When word went forth in 1983 that one more Year’s Best anthology was being assembled, this one under the editorship of Gardner Dozois, it was reasonable to expect a creditable job. Dozois was, after all, a capable and well-known writer himself, who had begun his career precociously with a short story in 1966 and from 1971 on had brought forth a great deal of impressively powerful work; he had edited a string of theme anthologies (A Day in the Life, 1972, Future Power, 1976, Another World, 1977, and many others); and for five years beginning in 1977 had taken over the editorship of Lester del Rey’s Best Science Fiction Stories of the Year anthology. But no one, I think, was quite prepared for the magnitude and comprehensiveness of The Years Best Science Fiction: First Annual Collection, the 1984 inaugural volume of the new Dozois anthology, nor could anyone have anticipated that the series would, in time, come to be the defining summation of a glorious era in science fiction.
I have the first volume of the Dozois series before me now. It looks surprisingly like the most recent one: a thick book (575 pages; the twentieth volume has 648) that announces its name in bold letters emphasizing the words SCIENCE FICTION, proudly asserts that it offers “Over 250,000 words of Fantastic Fiction” (the subhead on the most recent volume reads, “More than 300,000 words of Fantastic Fiction”), and lists on its cover the names of thirteen of its twenty-five contributors.

- **Set tasks**:
A. In the passage about Gardner Dozois's Year's Best anthology series, how many pages does the first volume have?
B. Write what comes next in the passage about Gardner Dozois's Year's Best anthology series, picking up right after its final sentence.

- **Records shown**:
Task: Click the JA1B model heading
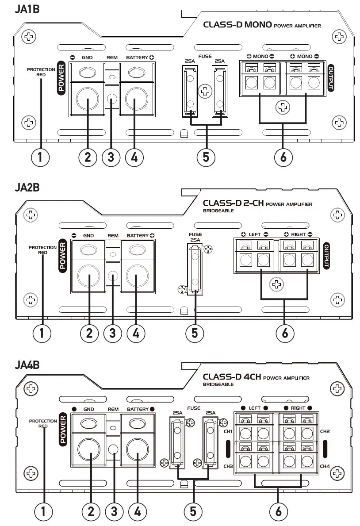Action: pos(27,9)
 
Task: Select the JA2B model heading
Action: pos(27,187)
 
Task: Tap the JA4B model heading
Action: pos(27,365)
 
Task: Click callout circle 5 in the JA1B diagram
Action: pos(206,157)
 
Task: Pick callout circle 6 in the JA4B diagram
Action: pos(278,511)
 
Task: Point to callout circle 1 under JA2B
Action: pos(42,333)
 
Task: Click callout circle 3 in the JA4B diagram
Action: pos(114,511)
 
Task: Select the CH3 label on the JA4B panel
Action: pos(229,466)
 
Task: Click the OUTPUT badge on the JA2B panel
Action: pos(327,256)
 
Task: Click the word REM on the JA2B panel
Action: pos(113,236)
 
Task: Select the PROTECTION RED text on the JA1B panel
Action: pos(41,72)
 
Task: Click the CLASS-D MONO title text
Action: pos(237,25)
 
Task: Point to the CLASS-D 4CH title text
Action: pos(232,377)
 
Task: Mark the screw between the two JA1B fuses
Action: pos(204,92)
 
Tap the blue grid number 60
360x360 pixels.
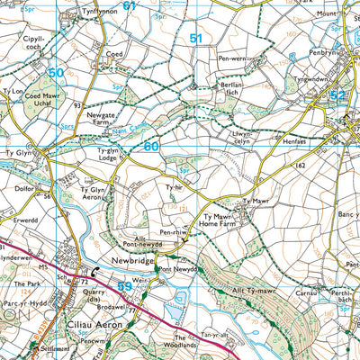(x=150, y=146)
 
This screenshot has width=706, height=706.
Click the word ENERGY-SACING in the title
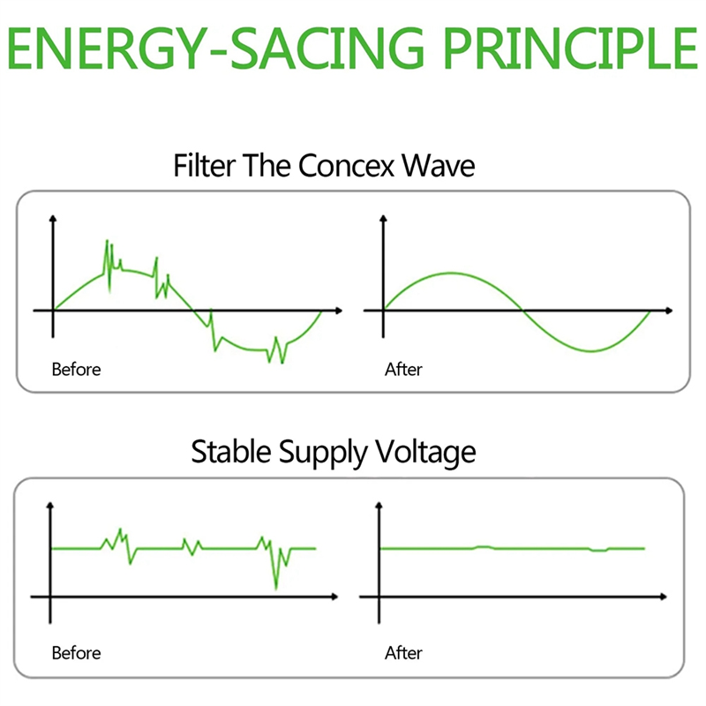point(216,49)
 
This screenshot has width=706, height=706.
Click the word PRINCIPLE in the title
point(571,49)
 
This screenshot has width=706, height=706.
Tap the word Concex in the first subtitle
point(346,166)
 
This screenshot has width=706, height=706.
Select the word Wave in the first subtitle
point(439,166)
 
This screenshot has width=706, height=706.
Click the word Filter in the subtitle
point(205,166)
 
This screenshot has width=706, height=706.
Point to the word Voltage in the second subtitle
point(425,453)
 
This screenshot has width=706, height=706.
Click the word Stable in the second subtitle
point(231,451)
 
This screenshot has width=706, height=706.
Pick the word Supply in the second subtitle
point(323,453)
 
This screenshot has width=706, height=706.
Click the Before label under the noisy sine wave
point(76,370)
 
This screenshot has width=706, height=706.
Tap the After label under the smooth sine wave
point(403,370)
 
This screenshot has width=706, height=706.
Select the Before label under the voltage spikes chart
point(76,653)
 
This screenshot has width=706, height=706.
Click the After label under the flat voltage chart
point(403,653)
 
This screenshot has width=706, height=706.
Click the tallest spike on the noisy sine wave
point(107,241)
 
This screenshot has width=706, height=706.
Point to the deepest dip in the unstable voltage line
point(276,588)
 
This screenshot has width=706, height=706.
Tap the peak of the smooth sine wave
point(452,274)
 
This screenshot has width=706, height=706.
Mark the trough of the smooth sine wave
point(590,350)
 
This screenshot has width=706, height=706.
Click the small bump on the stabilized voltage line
point(484,547)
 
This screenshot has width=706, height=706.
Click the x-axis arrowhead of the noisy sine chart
point(339,311)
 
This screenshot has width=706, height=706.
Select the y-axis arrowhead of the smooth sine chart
point(383,219)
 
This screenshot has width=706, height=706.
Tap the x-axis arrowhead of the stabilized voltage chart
point(664,597)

- **In response**:
A. 575 pages.

B.
Those contributors were a stellar group, of course: Poul Anderson, Kim Stanley Robinson, George R. R. Martin, Joe Haldeman, Greg Bear, Connie Willis, Dan Simmons, Avram Davidson, R. A. Lafferty, etc., etc., etc. Some, like Bear and Willis and Simmons and Robinson, were just entering their years of greatness. Some, like Davidson and Lafferty, were nearing the end of important careers. Taken all together, the stories represent a shrewd cross-section of what was already a potent period in the history of the s-f short story, a period that would see even greater accomplishments a couple of years later when Dozois became editor of the ranking s-f monthly, Isaac Asimov’s Science Fiction Magazine.
But that first volume was not distinguished merely by the excellence of its fiction. What gave it special importance and, eventually, immense historical value, was the sixteen-page essay “Summation: 1983,” in which Dozois provided a penetrating, closely analytical account of the year’s activities in the world of science-fiction publishing: comings and goings among editors and publishers, sales figures for best-selling books, circulation figures for magazines, thematic trends in current science fiction, news of awards and conventions, comments on recent s-f movies, obituaries. No previous best-of-the-year anthology had provided anything comparable. Each of the nineteen subsequent volumes has had a similar summation section, each at least as lengthy as the first and some much longer indeed; in and of themselves they form a continuing chronicle of the evolution of science fiction in the late twentieth century that will be of value to critics, historians, and readers for decades to come.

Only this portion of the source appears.